Deze beleidsregel vermeldt voor zover voor dit geschil relevant:
"3. Begripsbepalingen
(…)
3.7
Oude plankosten
Oude plankosten zijn de ontwikkelingskosten van een bouwinitiatief ex WZV/WTZi dat uiteindelijk niet in de oorspronkelijke vorm is gerealiseerd en waarbij het feit dat het niet in de oorspronkelijke vorm is gerealiseerd niet aan de zorgaanbieder is te wijten omdat het vervallen van het bouwplan veroorzaakt is door:
• Verzoeken van de minister voor meer dan de gebruikelijke onderzoeken.
• De minister op het bouwplan betrekking hebbende voorschriften heeft gewijzigd zonder dat deze voorzienbaar was, of,
• stopzetting van een bouwplan na schriftelijke toestemming door de minister.
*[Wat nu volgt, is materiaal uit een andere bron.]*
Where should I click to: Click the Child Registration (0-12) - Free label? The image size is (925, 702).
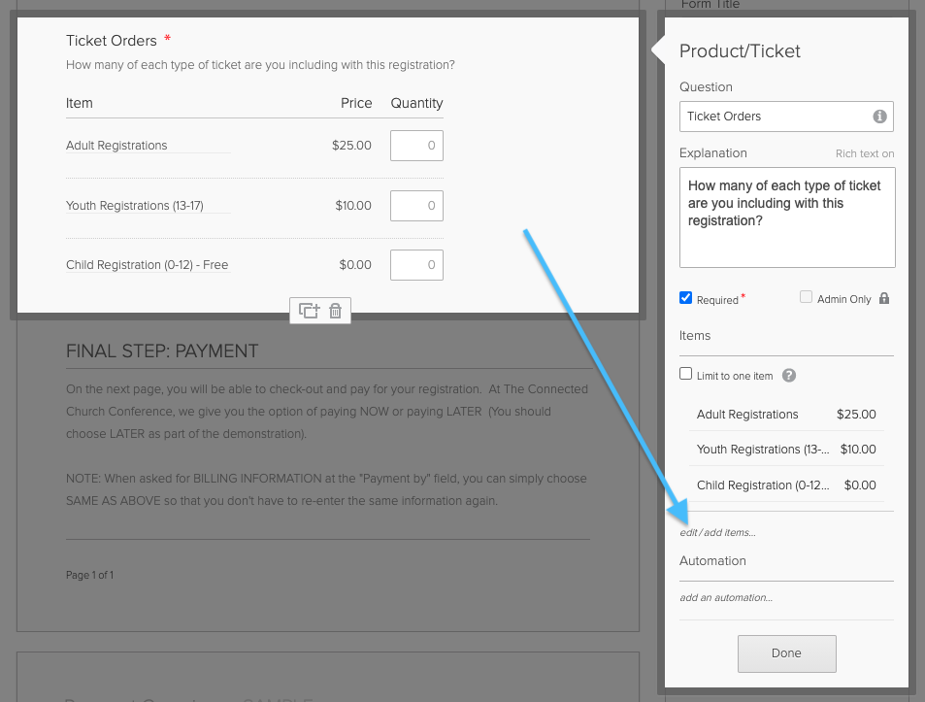(x=147, y=264)
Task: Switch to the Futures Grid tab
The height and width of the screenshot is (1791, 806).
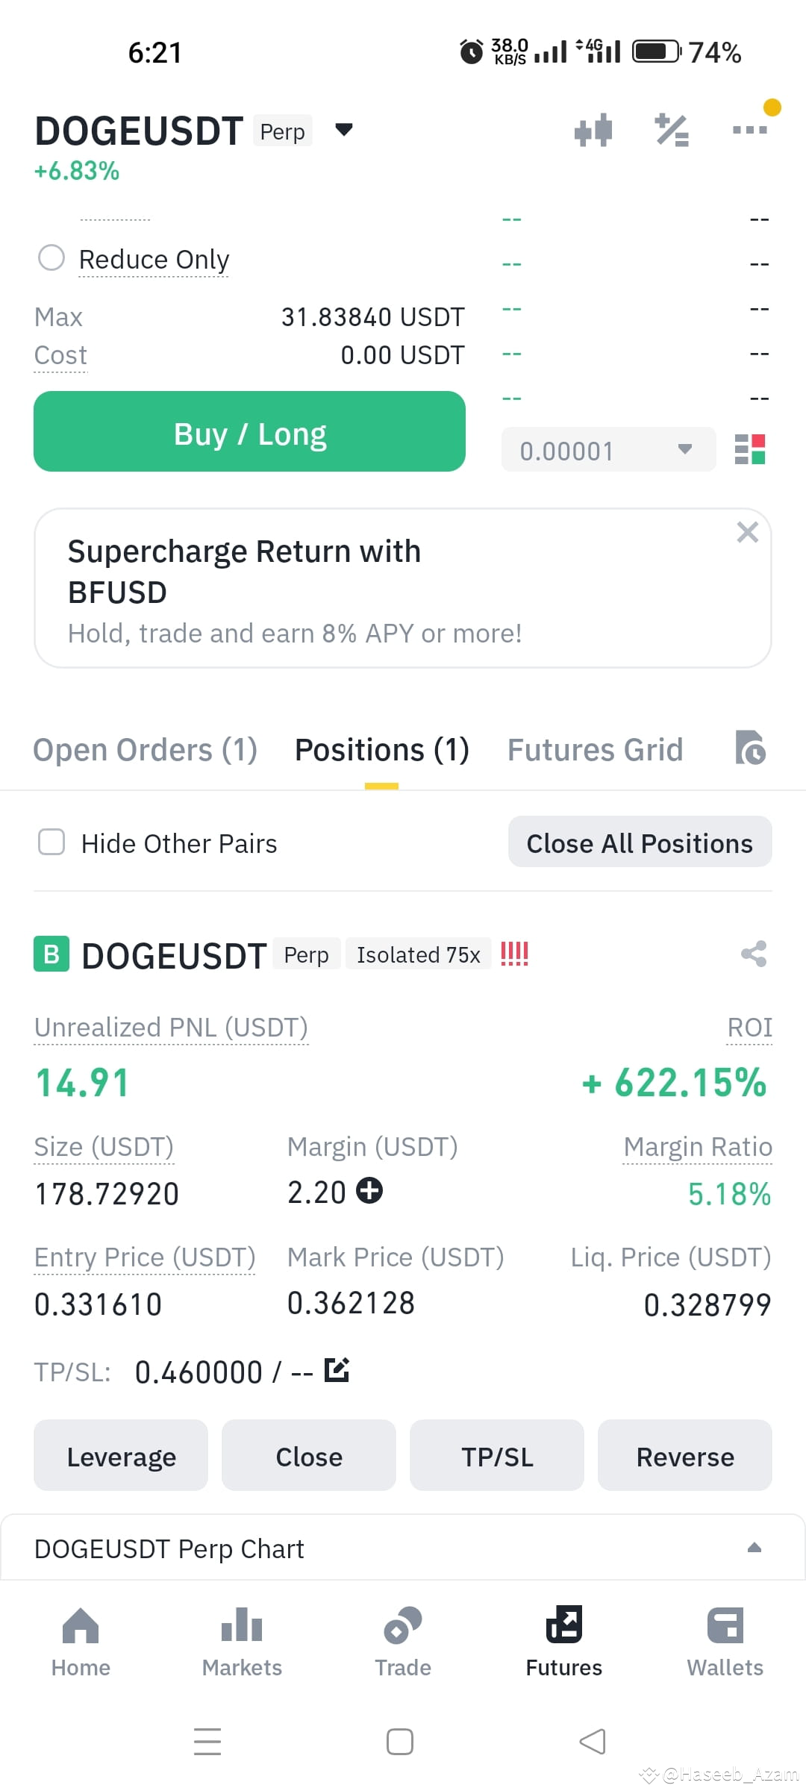Action: click(595, 750)
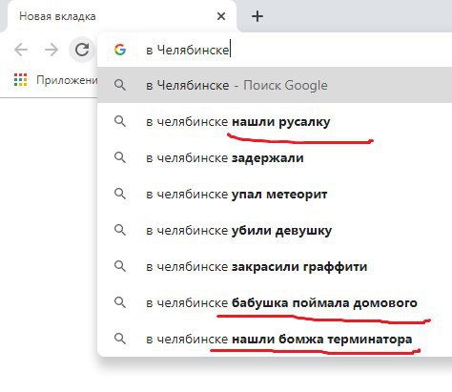
Task: Choose suggestion в челябинске нашли русалку
Action: click(x=275, y=121)
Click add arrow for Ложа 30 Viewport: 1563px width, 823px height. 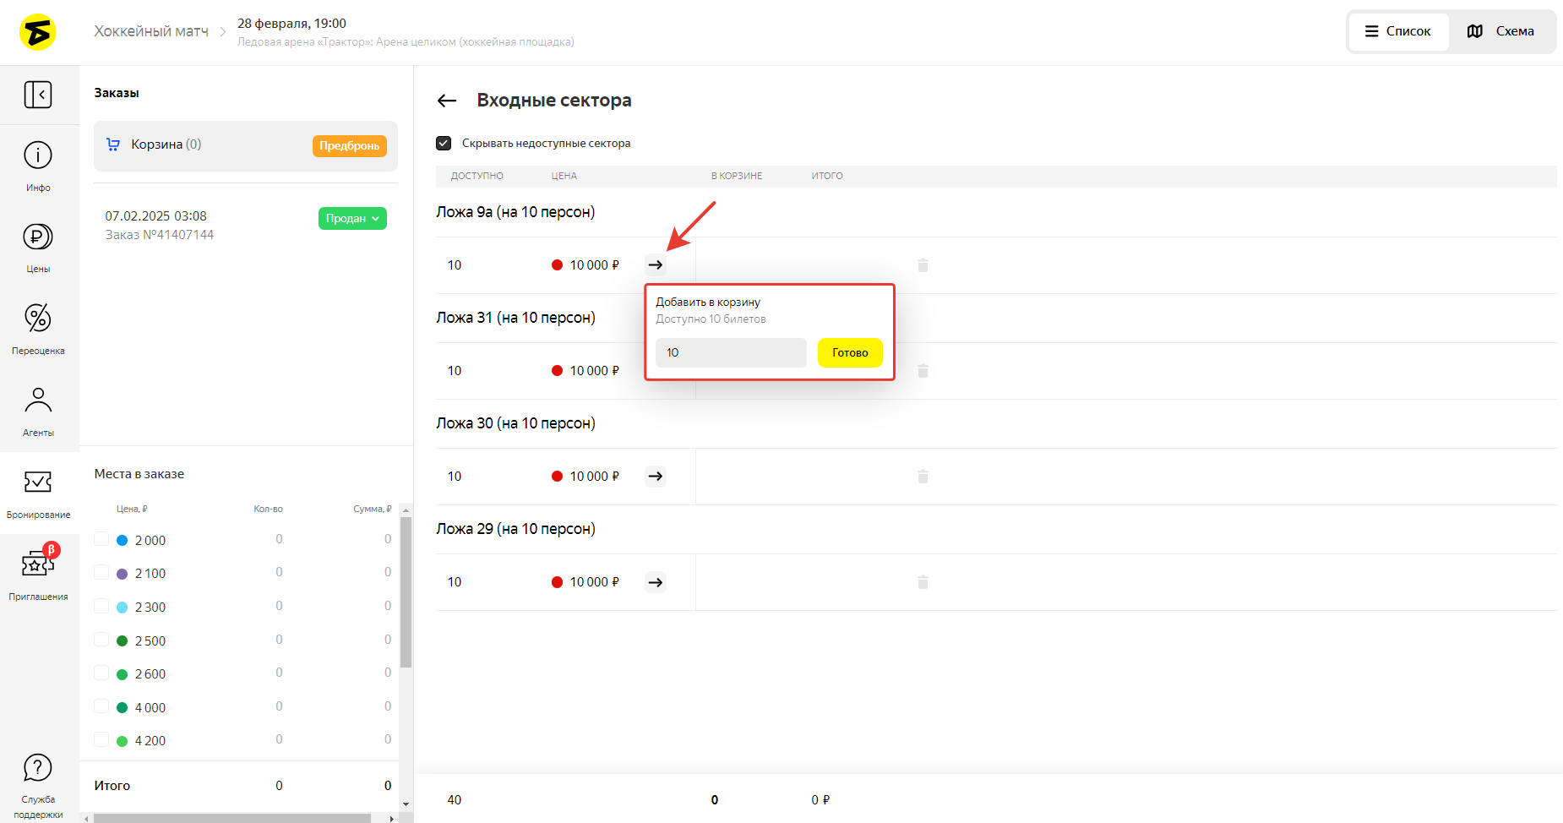656,477
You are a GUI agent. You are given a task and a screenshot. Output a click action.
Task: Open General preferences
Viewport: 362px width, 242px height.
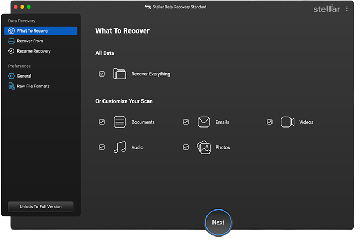click(24, 76)
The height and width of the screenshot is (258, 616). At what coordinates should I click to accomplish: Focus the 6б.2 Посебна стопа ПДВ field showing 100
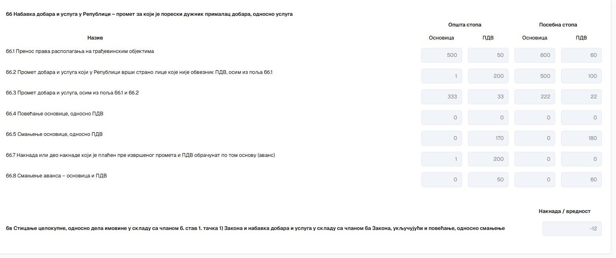click(x=581, y=76)
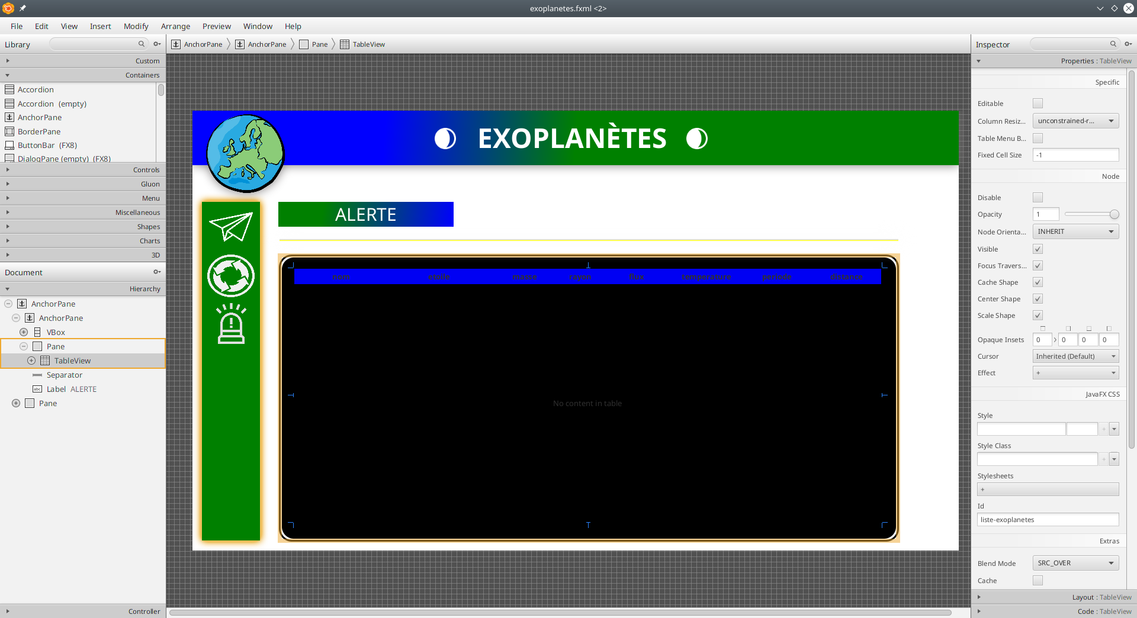Click the Id field containing liste-exoplanetes
1137x618 pixels.
click(1047, 520)
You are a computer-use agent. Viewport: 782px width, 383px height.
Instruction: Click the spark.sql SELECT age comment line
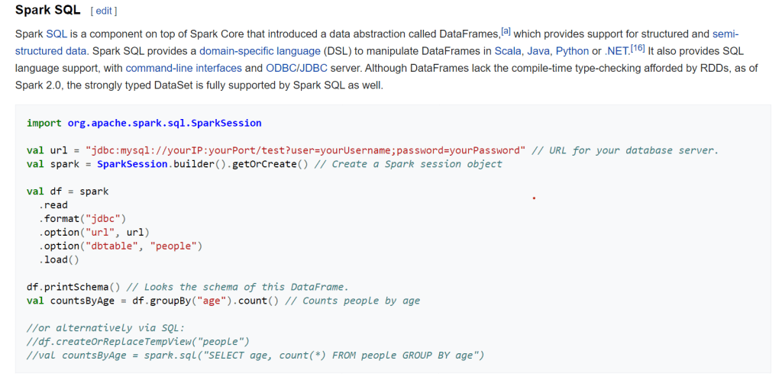(x=255, y=355)
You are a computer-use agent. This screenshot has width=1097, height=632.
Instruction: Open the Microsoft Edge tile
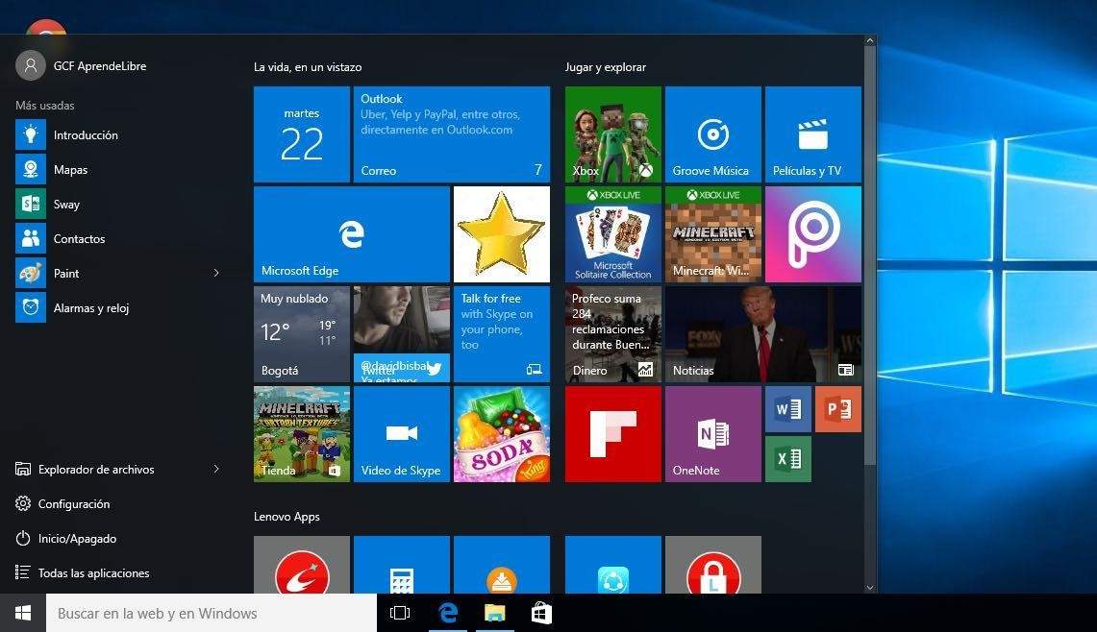tap(351, 234)
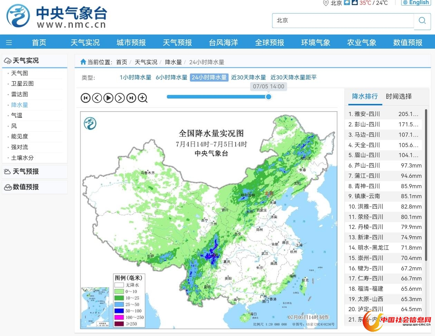Switch language to English

click(416, 3)
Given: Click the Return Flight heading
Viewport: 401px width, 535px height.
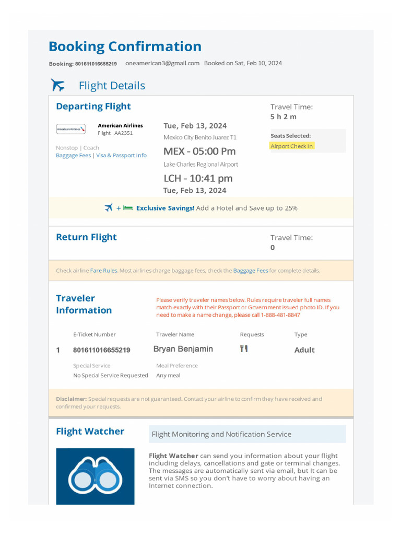Looking at the screenshot, I should (x=86, y=237).
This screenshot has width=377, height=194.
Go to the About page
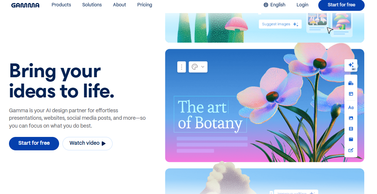[120, 5]
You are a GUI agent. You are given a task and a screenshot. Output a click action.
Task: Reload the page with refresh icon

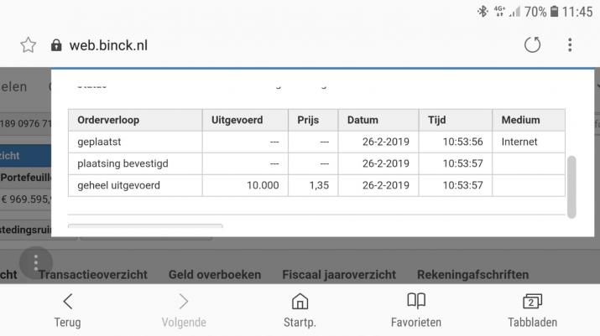pyautogui.click(x=532, y=45)
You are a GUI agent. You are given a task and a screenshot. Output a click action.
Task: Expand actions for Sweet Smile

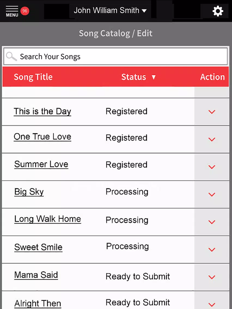pos(212,250)
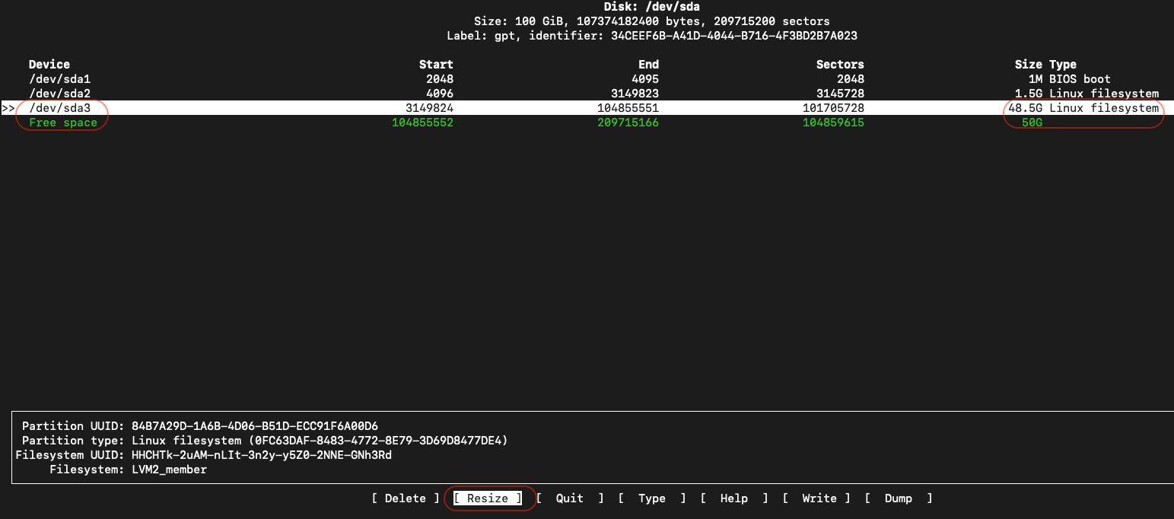Click the End column header
1174x519 pixels.
pyautogui.click(x=648, y=65)
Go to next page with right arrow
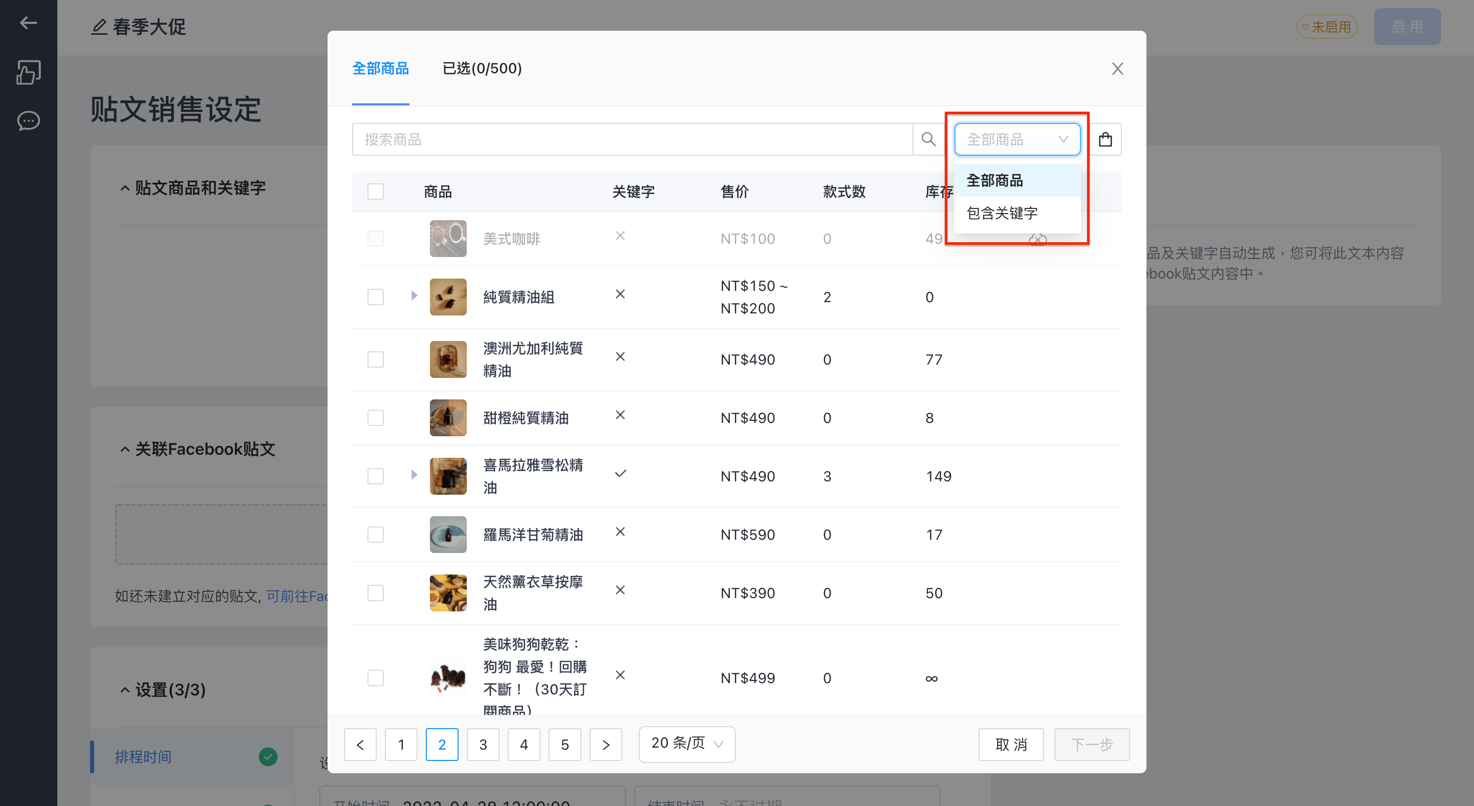 (605, 744)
• Dat het aan het ingrijpen van de minister is te wijten blijkt uit het feit dat de minister voor een nieuw bouwplan, als vervanger van het oude, een verklaring (WZV) of een toelating met bouw (WTZi) heeft afgegeven.
(…)
4. Compensatie
4.1
Vaste activa die voor compensatie in aanmerking komen
Voor compensatie komt in aanmerking:
(…)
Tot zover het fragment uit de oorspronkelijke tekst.